Your objective: Count the lines of the material below that contain the string "width", treating case as significant, and give only the number.

··········

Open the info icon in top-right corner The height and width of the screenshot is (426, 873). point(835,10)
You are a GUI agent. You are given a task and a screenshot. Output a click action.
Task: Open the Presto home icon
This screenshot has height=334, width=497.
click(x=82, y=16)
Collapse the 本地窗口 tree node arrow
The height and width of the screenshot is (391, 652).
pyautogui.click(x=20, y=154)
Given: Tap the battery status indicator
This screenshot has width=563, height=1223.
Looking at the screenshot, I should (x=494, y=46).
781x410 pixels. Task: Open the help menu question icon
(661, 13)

··········

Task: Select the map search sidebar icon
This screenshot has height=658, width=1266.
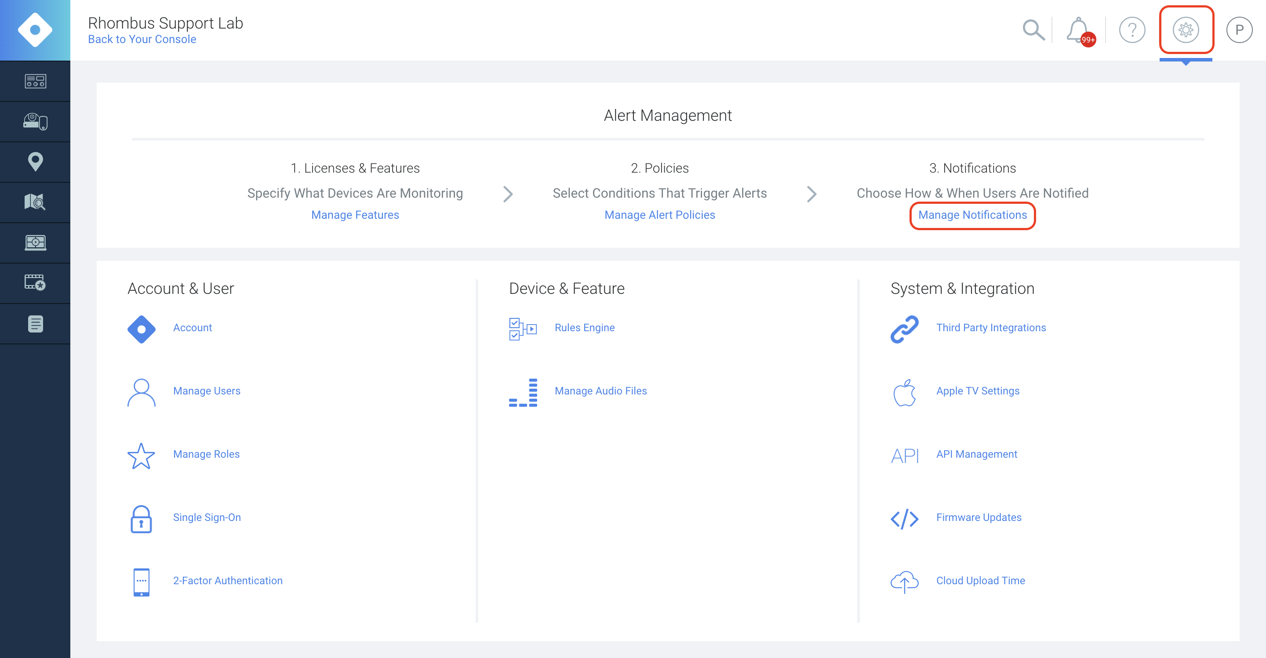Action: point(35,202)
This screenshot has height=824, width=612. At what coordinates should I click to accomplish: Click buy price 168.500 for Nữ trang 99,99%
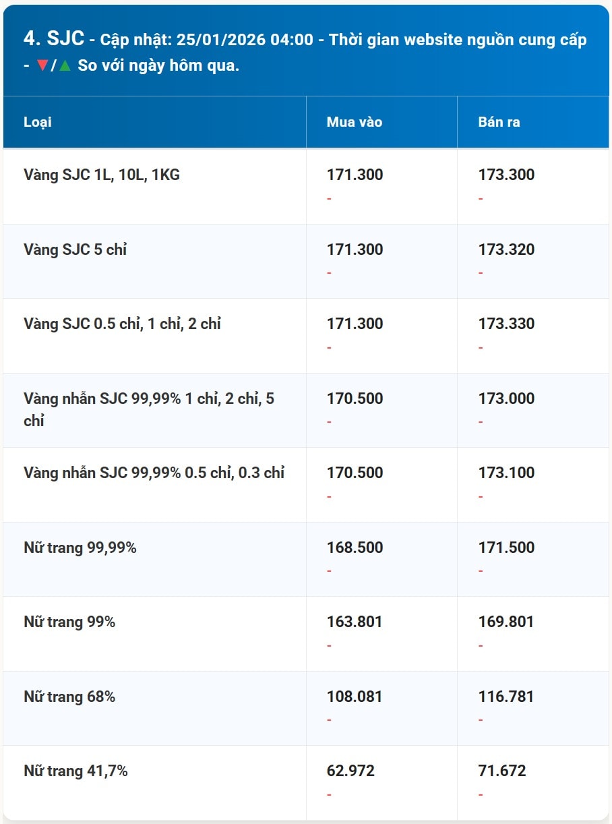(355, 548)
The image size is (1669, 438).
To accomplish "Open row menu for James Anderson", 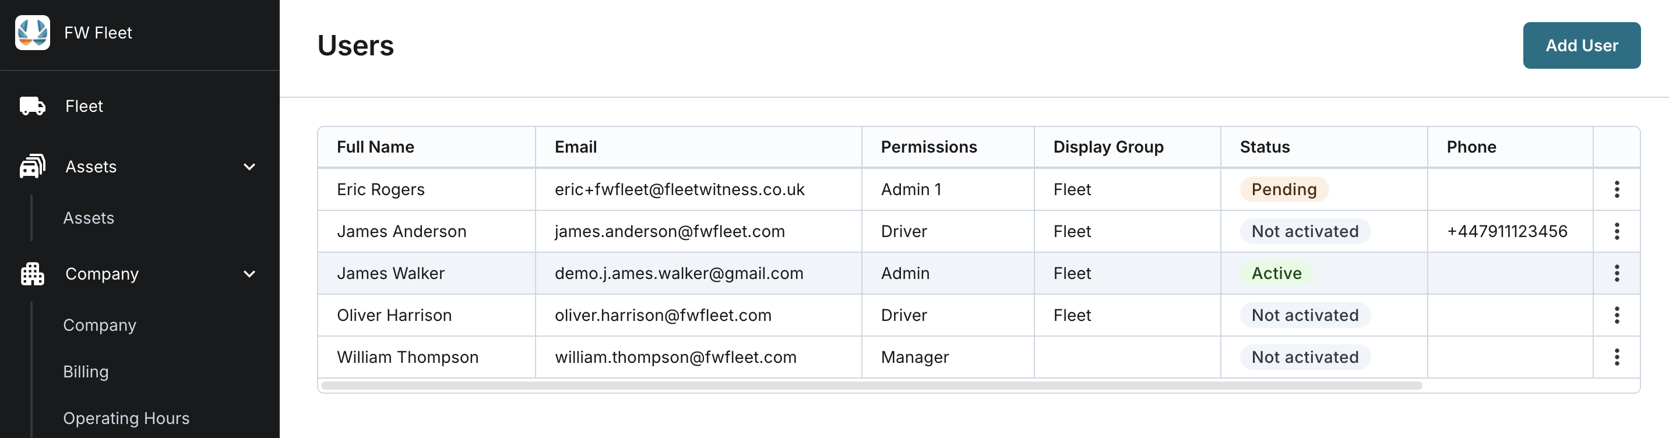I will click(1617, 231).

··········

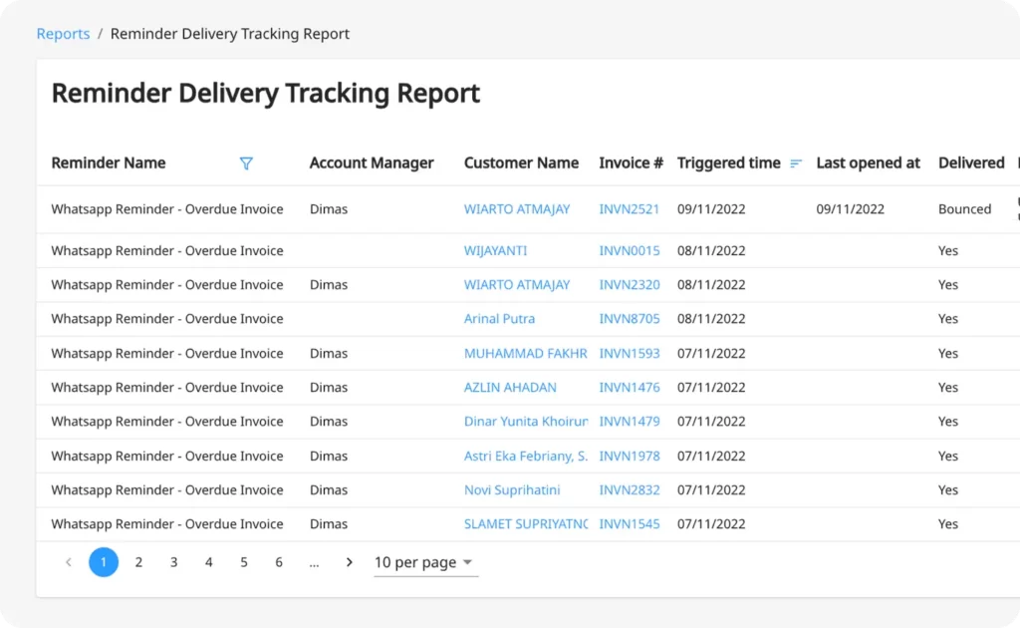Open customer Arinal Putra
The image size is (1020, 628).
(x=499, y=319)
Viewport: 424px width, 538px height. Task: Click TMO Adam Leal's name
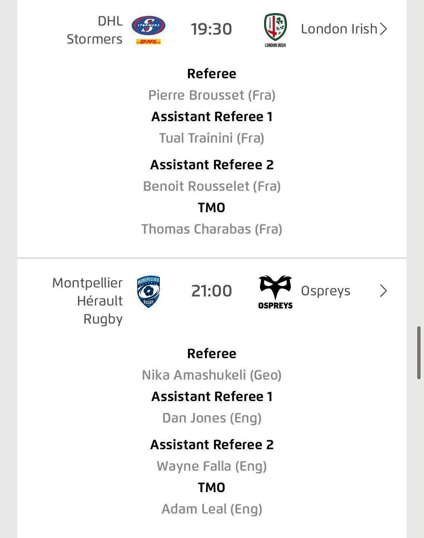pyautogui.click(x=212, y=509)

··········

Solution: 7